真っ赤な紅葉と実物と共に、こちらもデコラマム。

続いて、丸い黄色のスプレーマム。竜胆の青と補色で鮮やかに見えますね。

こちらは、紅葉錦木とシンプルに小さく。確かこちらは路地に咲いていた花。もともとは誰かが植えたものでしょうが、今年は草刈りで伐採されており、残念です。

最近の作品は、更にナチュラルになっていきます。

こちらは、夏の暑さや風雨を乗り越え、しなやかに茎を伸ばしながら育った野菊。

その付近に生えていた、名もわからない草と共に。

なんだかとても愛おしくなります。

華やかさはなくとも、こんな生き方もいいなとしみじみ見つめてしまいました。

こちらは、番外編で、野紺菊。『chrysanthemum』の仲間ではなく、『aster』の仲間だそうです。とても野趣あって好きな秋の草花です。

野原で見かけるのは白の方が多いですが、今年、紫色が咲いている場所を見つけて嬉しくなりました。器は、金属の取手が外れないアンティークの薬瓶。

こうして、過去5年間を溯ってみると、花の好みもだいぶ変化してきたな、と思います。

近年は豪華なお花をふんだんに使っていけること、形式に当てはめて緊張感のある作品を作ることに抵抗を感じる時もあります。
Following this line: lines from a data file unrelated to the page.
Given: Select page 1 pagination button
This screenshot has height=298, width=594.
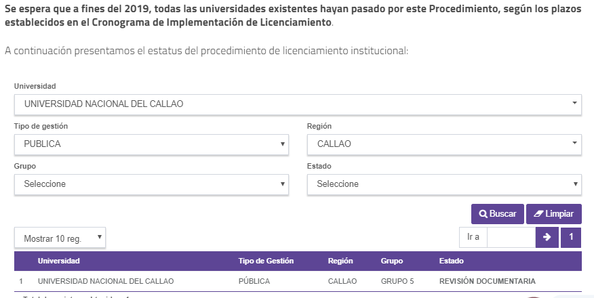Looking at the screenshot, I should 571,237.
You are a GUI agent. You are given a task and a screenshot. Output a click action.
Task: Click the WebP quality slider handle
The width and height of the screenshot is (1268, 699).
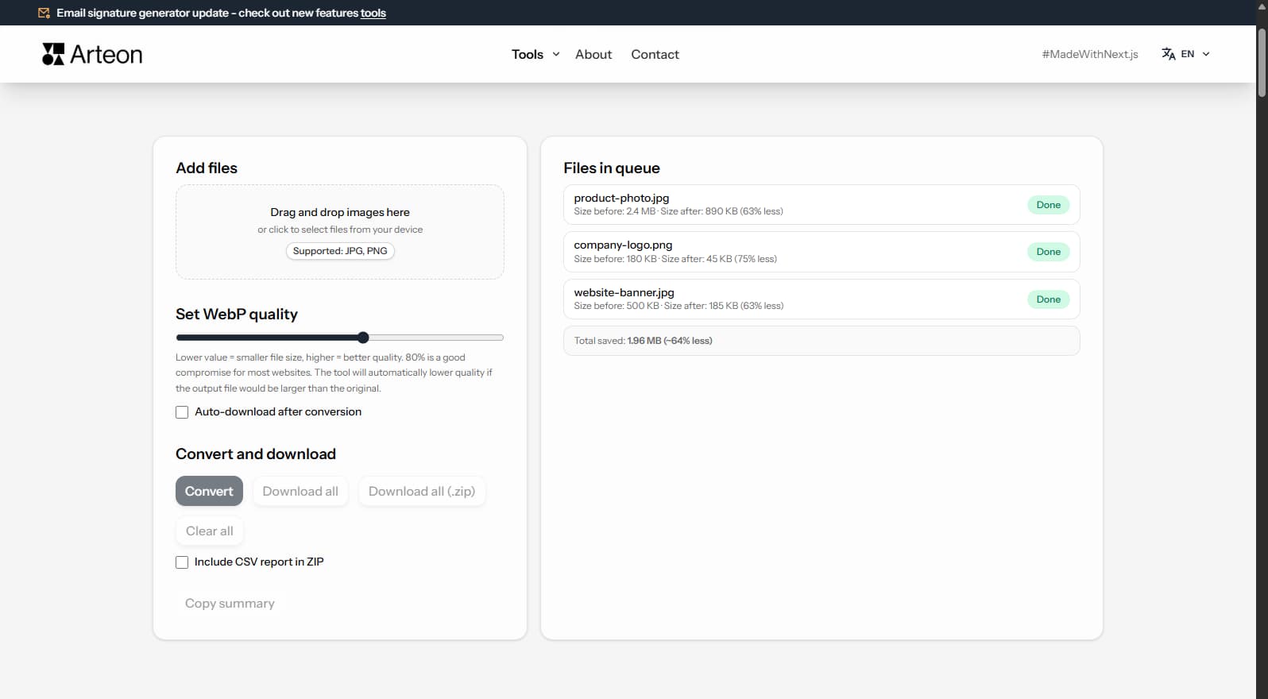pyautogui.click(x=363, y=338)
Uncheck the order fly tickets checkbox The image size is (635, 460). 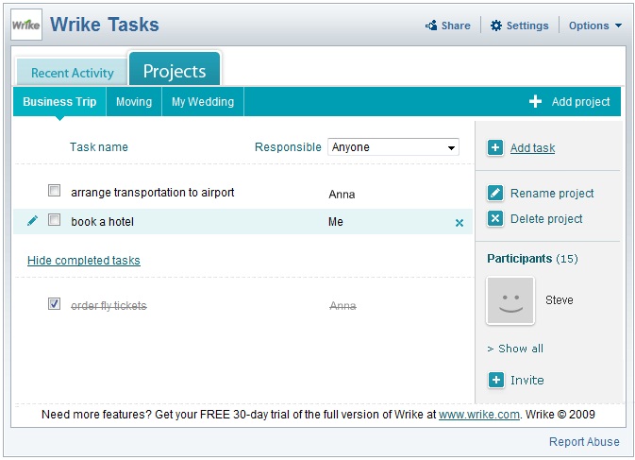coord(55,304)
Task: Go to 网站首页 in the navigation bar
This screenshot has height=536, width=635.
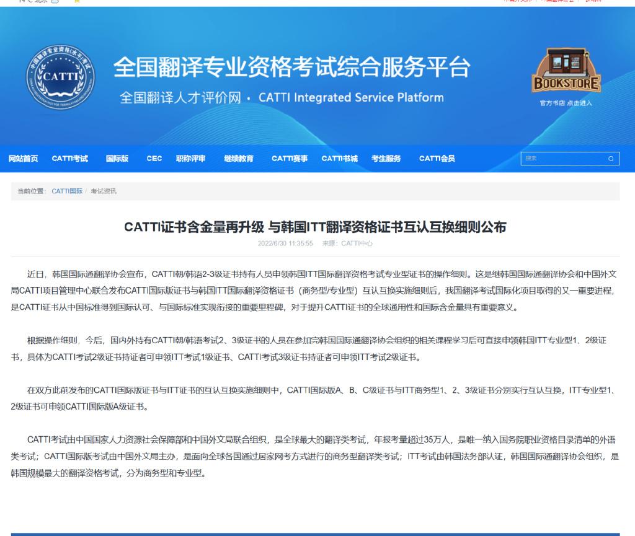Action: (x=24, y=159)
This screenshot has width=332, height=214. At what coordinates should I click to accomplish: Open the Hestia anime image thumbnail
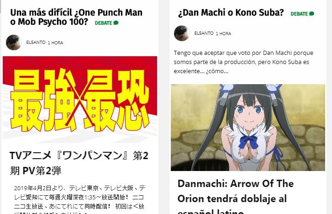click(248, 128)
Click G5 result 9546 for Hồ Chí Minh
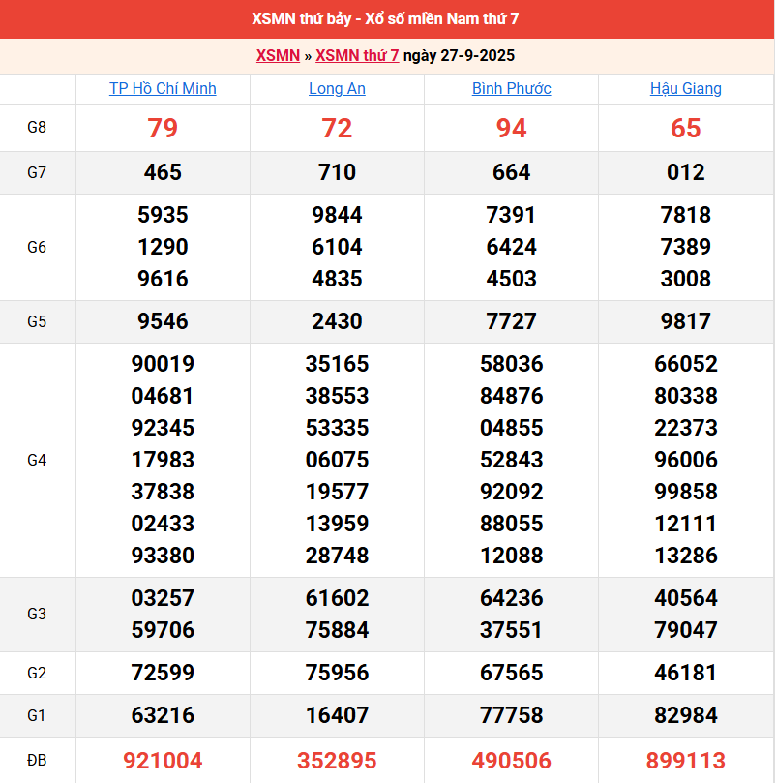 click(x=163, y=321)
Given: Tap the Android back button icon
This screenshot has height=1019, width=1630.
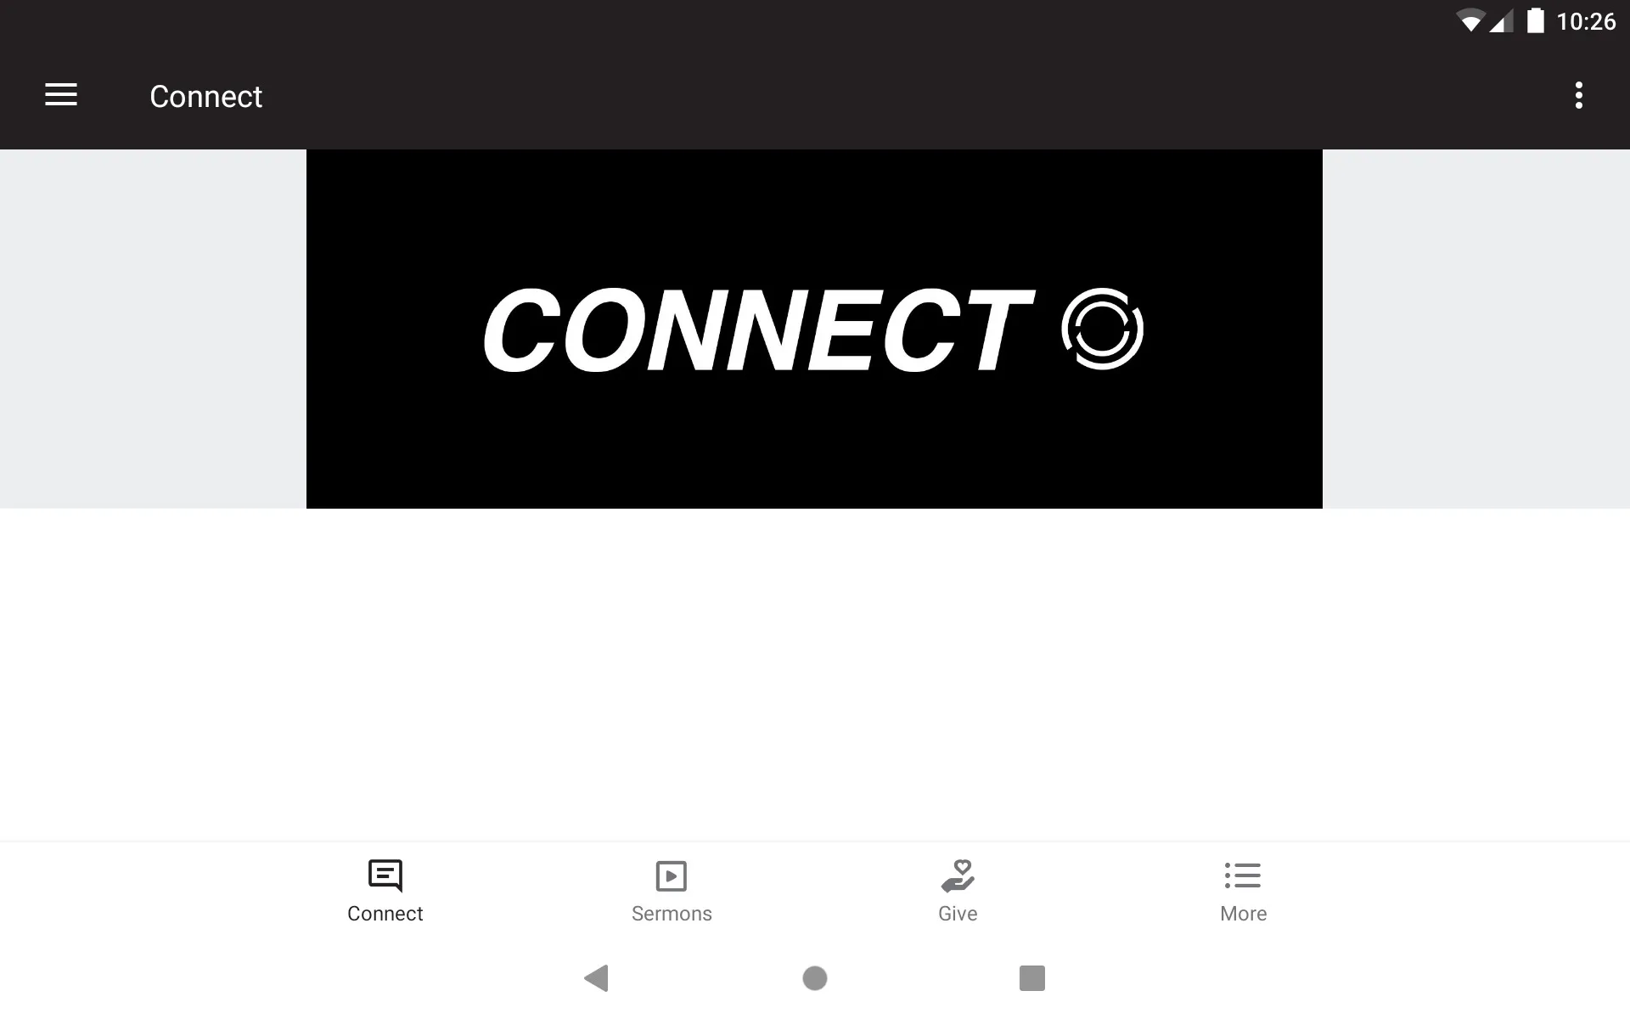Looking at the screenshot, I should pos(598,978).
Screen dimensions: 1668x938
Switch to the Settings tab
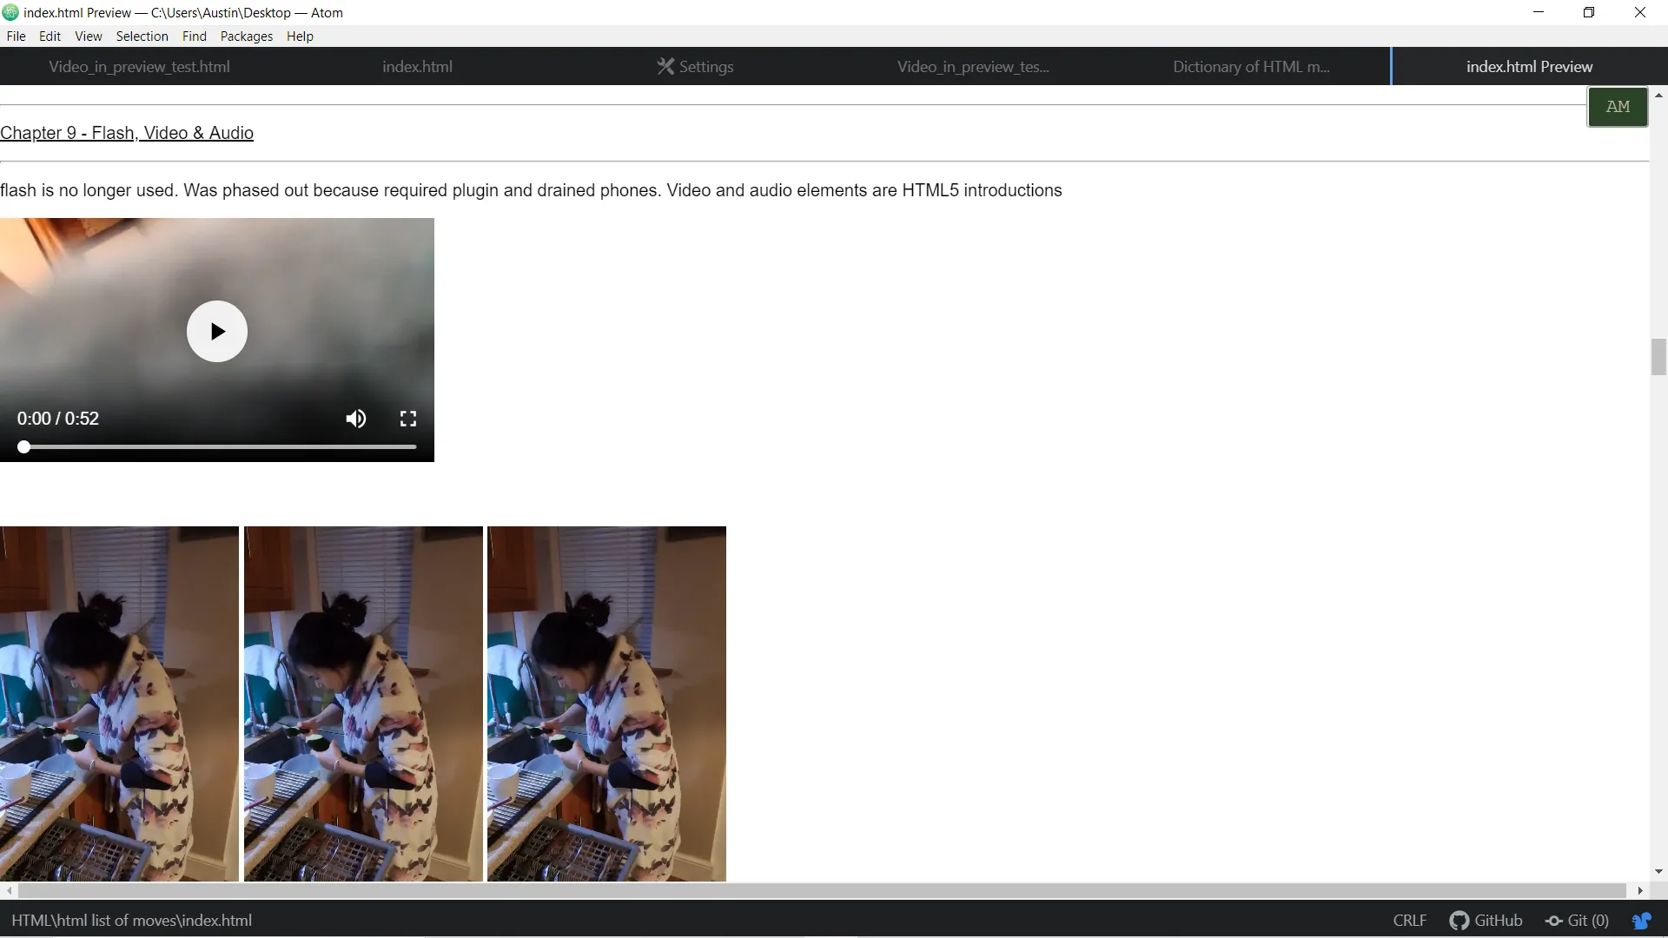coord(695,67)
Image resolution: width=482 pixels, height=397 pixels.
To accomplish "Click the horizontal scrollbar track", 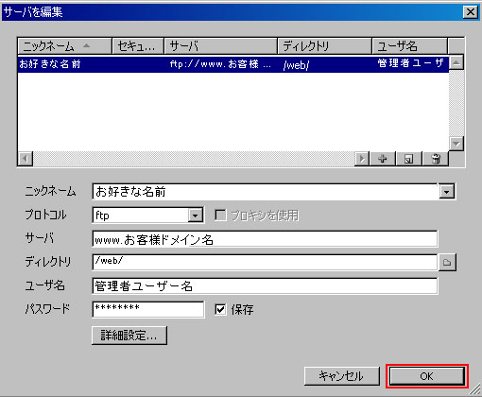I will click(x=194, y=159).

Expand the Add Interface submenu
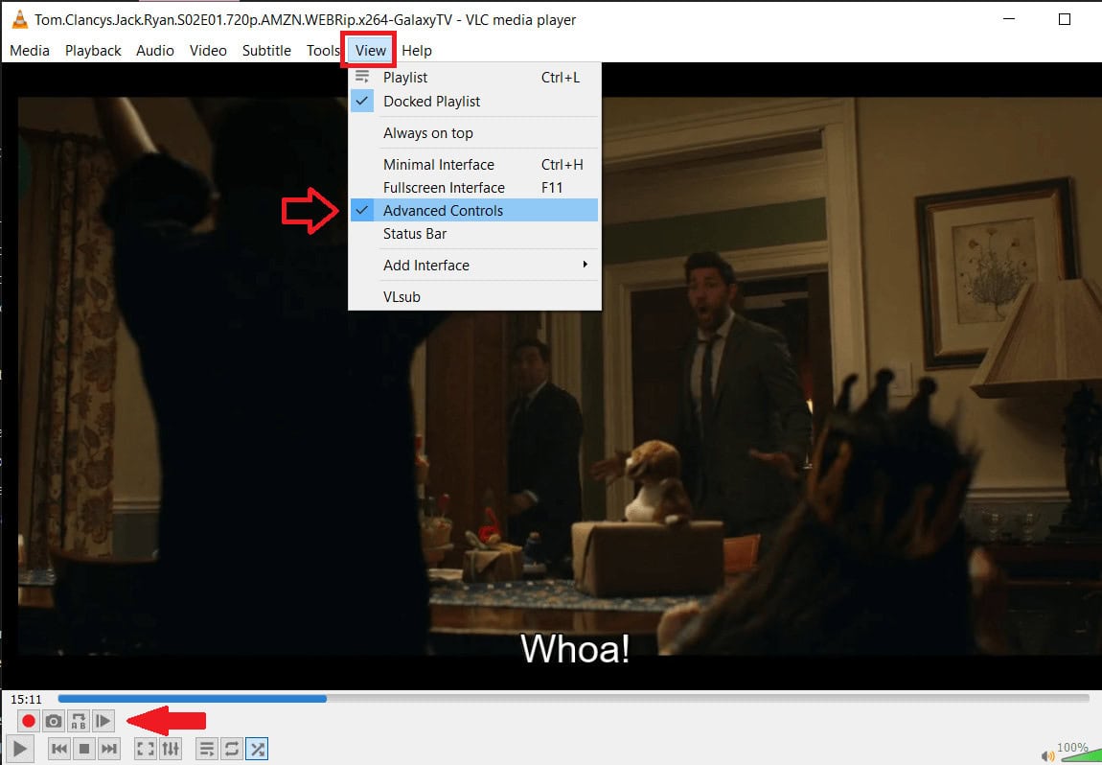426,265
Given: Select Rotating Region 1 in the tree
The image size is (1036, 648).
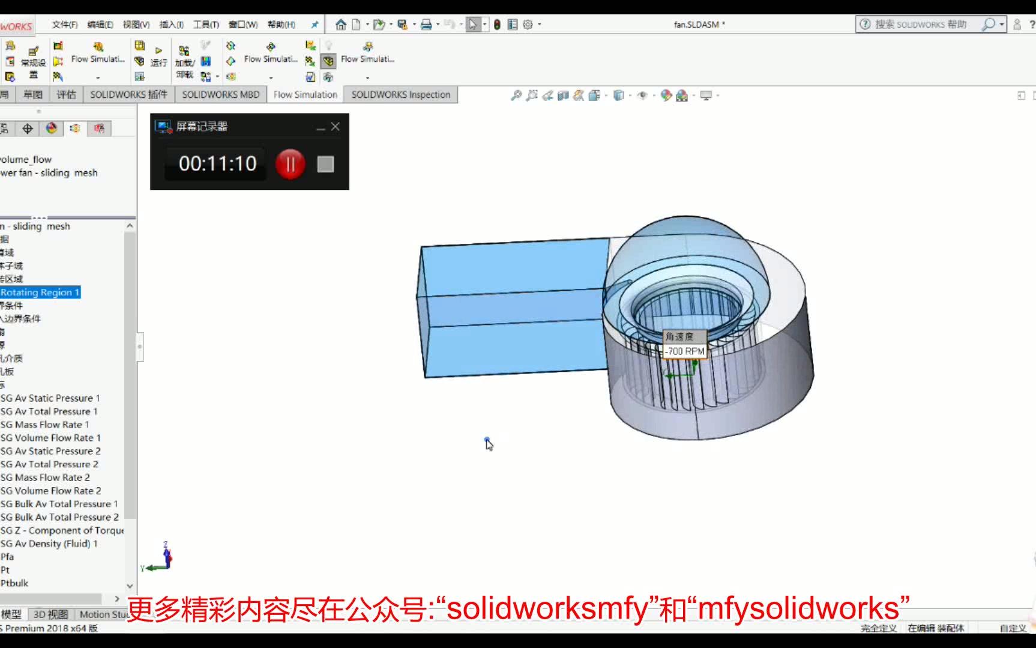Looking at the screenshot, I should 40,292.
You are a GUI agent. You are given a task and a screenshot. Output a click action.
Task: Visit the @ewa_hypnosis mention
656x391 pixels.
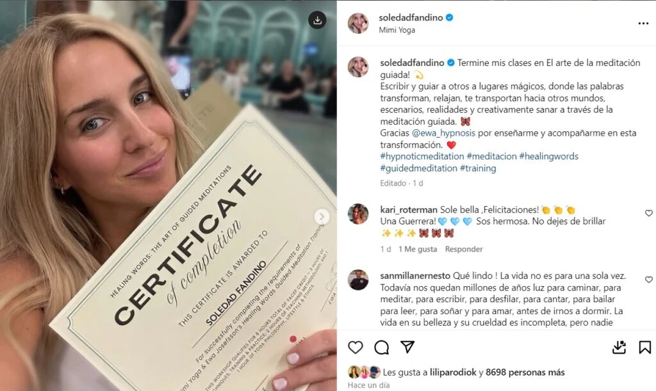(443, 133)
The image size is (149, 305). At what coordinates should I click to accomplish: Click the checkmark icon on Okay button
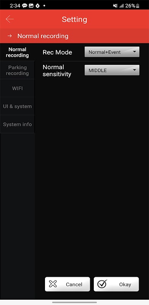point(102,284)
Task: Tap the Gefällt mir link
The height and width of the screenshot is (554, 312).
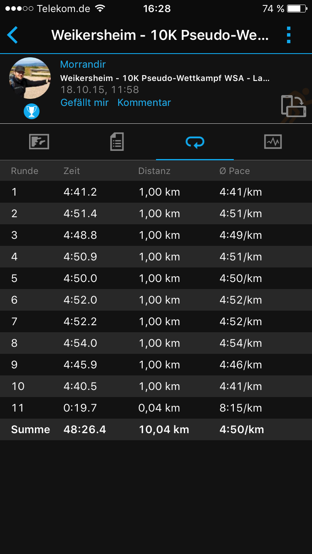Action: [84, 103]
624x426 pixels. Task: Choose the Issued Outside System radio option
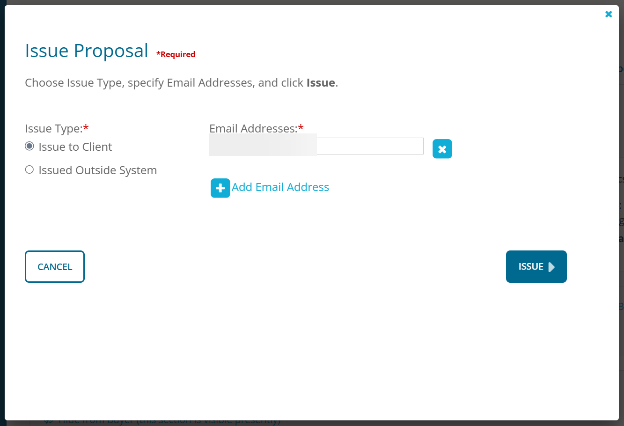(x=29, y=170)
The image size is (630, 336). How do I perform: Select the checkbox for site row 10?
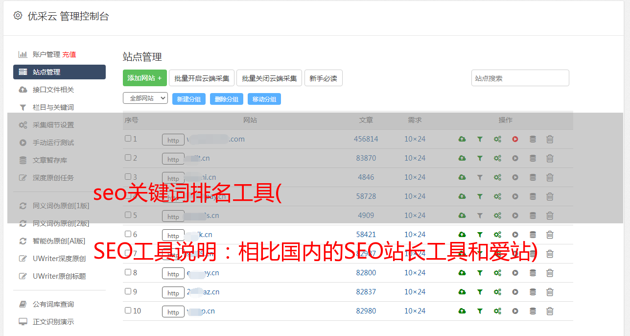click(128, 311)
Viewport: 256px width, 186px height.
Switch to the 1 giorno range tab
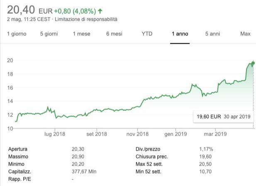point(17,34)
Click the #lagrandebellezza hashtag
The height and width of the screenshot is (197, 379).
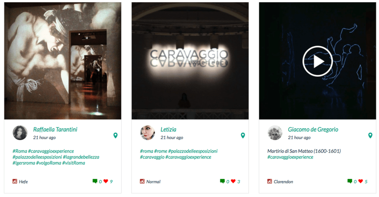[81, 157]
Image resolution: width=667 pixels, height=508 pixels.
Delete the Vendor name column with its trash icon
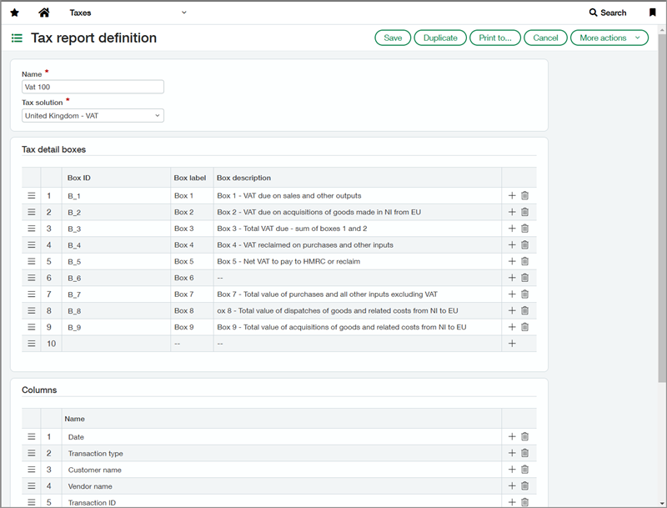(524, 486)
またこの先も変化していくでしょうが、その自分の変化も愉しみながら、花をいけることは、辞めずに続けていこうと思っています。


また、コロナの状況も悪化してきました。この先もしばらく良くなったり、悪くなったりの繰り返しでしょうね。できる限りのことをやって気持ち明るく過ごしていきたいもです。


それでは、皆様どうか引き続き健やかな毎日をお過ごしくださいませ。